[Items from a dataset]

---

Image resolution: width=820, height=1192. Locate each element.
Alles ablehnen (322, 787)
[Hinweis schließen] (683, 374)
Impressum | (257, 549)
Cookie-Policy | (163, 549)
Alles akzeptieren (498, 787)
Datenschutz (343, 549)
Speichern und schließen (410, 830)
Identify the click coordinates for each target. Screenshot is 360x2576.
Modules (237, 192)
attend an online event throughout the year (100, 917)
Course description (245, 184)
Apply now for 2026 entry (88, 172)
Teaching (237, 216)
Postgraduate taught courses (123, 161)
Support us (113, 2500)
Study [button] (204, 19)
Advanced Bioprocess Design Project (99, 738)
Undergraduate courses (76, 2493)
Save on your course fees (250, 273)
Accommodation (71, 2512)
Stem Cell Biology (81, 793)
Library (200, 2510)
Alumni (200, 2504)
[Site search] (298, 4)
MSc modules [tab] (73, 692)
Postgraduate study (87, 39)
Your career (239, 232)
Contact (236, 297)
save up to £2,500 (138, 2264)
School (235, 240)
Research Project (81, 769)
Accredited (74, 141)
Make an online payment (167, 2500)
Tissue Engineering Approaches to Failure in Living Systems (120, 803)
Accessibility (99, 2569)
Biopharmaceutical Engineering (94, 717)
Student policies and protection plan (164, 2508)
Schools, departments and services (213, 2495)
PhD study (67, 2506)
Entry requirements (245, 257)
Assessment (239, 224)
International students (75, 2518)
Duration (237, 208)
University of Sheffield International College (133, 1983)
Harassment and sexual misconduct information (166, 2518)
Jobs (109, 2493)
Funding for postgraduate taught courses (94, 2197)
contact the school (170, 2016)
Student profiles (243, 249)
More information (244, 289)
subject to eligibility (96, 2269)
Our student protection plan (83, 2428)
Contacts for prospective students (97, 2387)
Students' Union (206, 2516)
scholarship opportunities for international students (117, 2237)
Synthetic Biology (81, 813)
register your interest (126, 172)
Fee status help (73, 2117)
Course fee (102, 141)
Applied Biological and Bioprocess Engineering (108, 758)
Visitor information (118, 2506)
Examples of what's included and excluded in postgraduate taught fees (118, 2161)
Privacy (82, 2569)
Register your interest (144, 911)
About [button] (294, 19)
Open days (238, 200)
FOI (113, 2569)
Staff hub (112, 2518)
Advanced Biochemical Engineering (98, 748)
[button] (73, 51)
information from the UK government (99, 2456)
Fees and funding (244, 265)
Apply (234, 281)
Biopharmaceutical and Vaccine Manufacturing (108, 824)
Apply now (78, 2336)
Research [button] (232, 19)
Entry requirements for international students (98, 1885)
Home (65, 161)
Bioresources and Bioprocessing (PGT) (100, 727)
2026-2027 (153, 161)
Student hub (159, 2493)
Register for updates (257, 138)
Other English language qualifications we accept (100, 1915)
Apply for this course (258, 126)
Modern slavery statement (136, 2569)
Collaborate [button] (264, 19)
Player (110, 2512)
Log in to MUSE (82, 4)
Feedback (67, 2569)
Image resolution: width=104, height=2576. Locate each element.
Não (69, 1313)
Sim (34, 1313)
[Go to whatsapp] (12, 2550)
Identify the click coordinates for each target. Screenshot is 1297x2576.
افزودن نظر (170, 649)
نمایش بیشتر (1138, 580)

---

Retype exactly, please, only the lines of the entries that run from the one containing "Jobs (109, 2493)" to the last.

Jobs (109, 2493)
Funding for postgraduate taught courses (94, 2197)
contact the school (170, 2016)
Student profiles (243, 249)
More information (244, 289)
subject to eligibility (96, 2269)
Our student protection plan (83, 2428)
Contacts for prospective students (97, 2387)
Students' Union (206, 2516)
scholarship opportunities for international students (117, 2237)
Synthetic Biology (81, 813)
register your interest (126, 172)
Fee status help (73, 2117)
Course fee (102, 141)
Applied Biological and Bioprocess Engineering (108, 758)
Visitor information (118, 2506)
Examples of what's included and excluded in postgraduate taught fees (118, 2161)
Privacy (82, 2569)
Register your interest (144, 911)
About [button] (294, 19)
Open days (238, 200)
FOI (113, 2569)
Staff hub (112, 2518)
Advanced Biochemical Engineering (98, 748)
[button] (73, 51)
information from the UK government (99, 2456)
Fees and funding (244, 265)
Apply (234, 281)
Biopharmaceutical and Vaccine Manufacturing (108, 824)
Apply now (78, 2336)
Research [button] (232, 19)
Entry requirements for international students (98, 1885)
Home (65, 161)
Bioresources and Bioprocessing (PGT) (100, 727)
2026-2027 (153, 161)
Student hub (159, 2493)
Register for updates (257, 138)
Other English language qualifications we accept (100, 1915)
Apply for this course (258, 126)
Modern slavery statement (136, 2569)
Collaborate [button] (264, 19)
Player (110, 2512)
Log in to MUSE (82, 4)
Feedback (67, 2569)
Image resolution: width=104, height=2576. Locate each element.
Não (69, 1313)
Sim (34, 1313)
[Go to whatsapp] (12, 2550)
Identify the click coordinates for each target. Screenshot is 1297x2576.
افزودن نظر (170, 649)
نمایش بیشتر (1138, 580)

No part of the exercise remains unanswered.